═══ WORKING DATA ═══
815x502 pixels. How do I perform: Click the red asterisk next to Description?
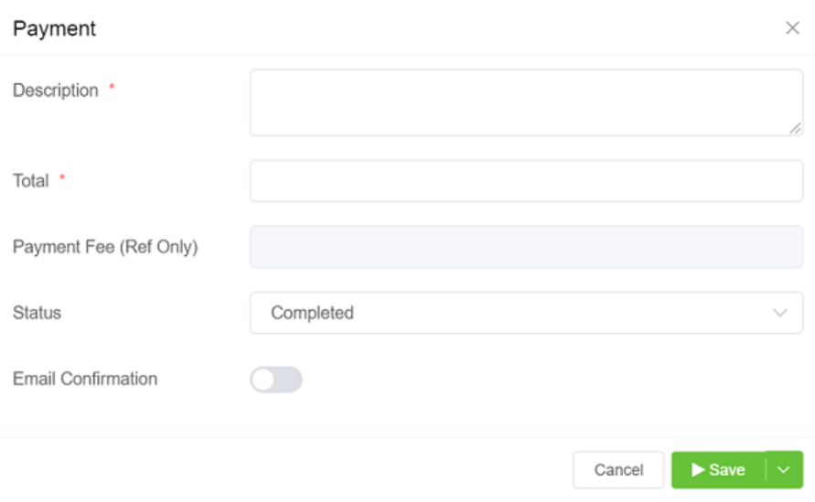(112, 89)
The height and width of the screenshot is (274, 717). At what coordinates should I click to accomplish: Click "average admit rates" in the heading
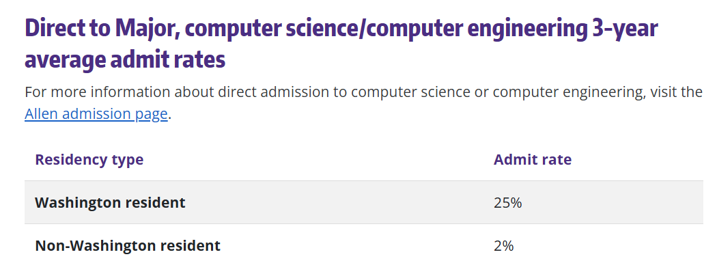(125, 61)
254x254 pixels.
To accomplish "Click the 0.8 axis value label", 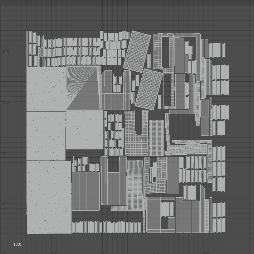I will [x=6, y=52].
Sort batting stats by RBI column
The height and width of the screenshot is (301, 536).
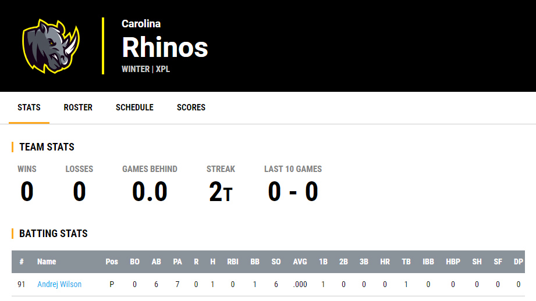pyautogui.click(x=233, y=261)
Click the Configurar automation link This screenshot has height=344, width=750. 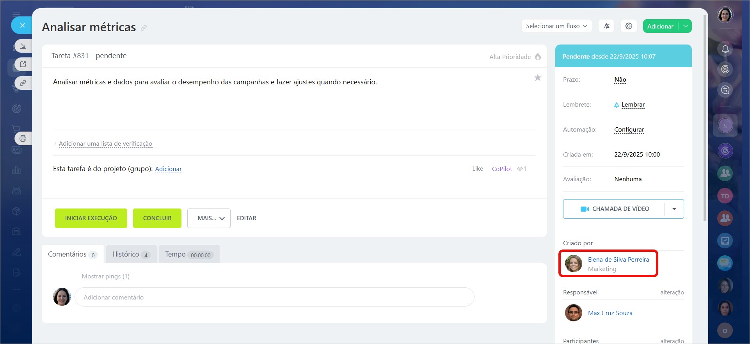coord(629,130)
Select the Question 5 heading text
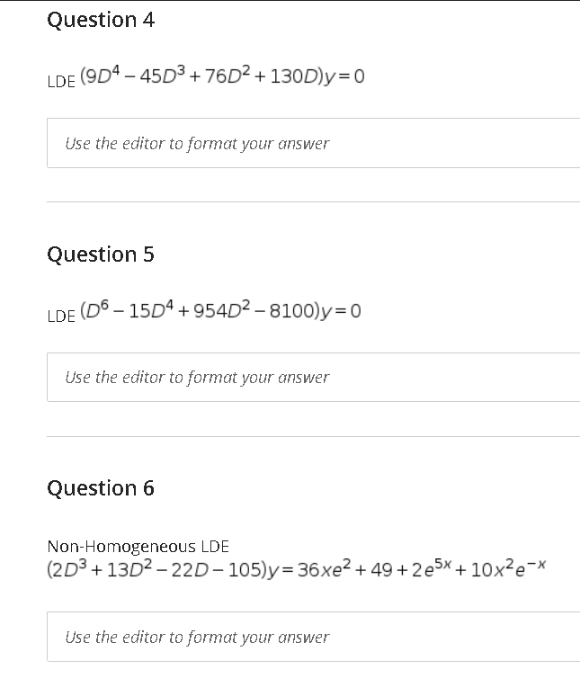Image resolution: width=580 pixels, height=687 pixels. tap(101, 254)
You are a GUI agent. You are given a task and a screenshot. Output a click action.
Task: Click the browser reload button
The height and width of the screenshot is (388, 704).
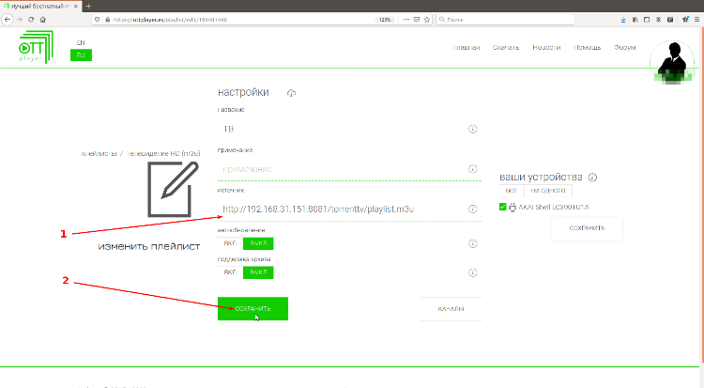29,18
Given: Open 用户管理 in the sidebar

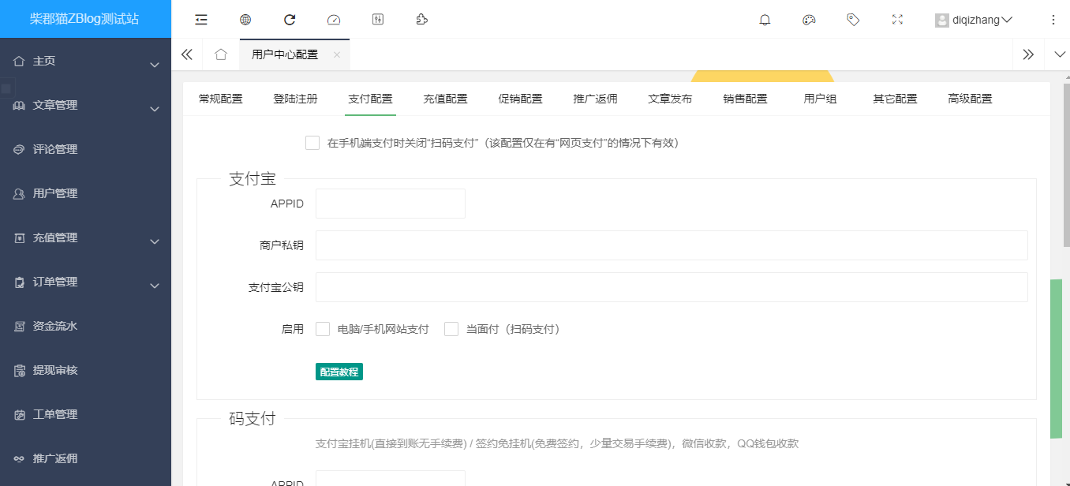Looking at the screenshot, I should [55, 193].
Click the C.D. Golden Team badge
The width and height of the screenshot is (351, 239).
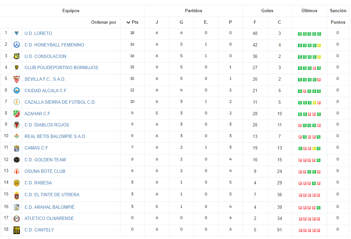16,160
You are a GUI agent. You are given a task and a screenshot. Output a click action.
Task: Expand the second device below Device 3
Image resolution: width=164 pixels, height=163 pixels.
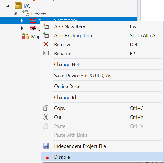22,28
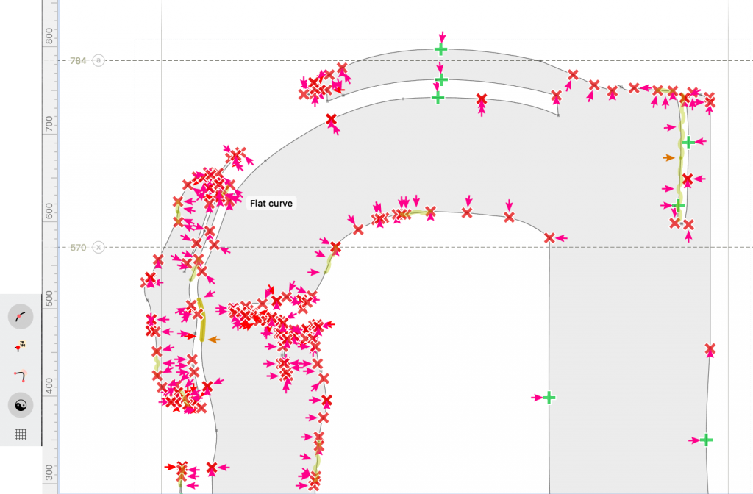753x494 pixels.
Task: Click the lowest green plus on right edge
Action: click(x=706, y=440)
═══
PROBLEM DETAILS: Find the line with "The height and width of the screenshot is (388, 704)." and the line with "Task: Expand the second device below Device 3" in the records above. Copy both and all lines between them exactly, without pictures.

RESPONSE TO THIS EXERCISE:
The height and width of the screenshot is (388, 704).
29,18
Given: Open 用户管理 in the sidebar

Looking at the screenshot, I should [55, 193].
Click the C.D. Golden Team badge
The width and height of the screenshot is (351, 239).
16,160
You are a GUI agent. You are given a task and a screenshot. Output a click action.
Task: Expand the second device below Device 3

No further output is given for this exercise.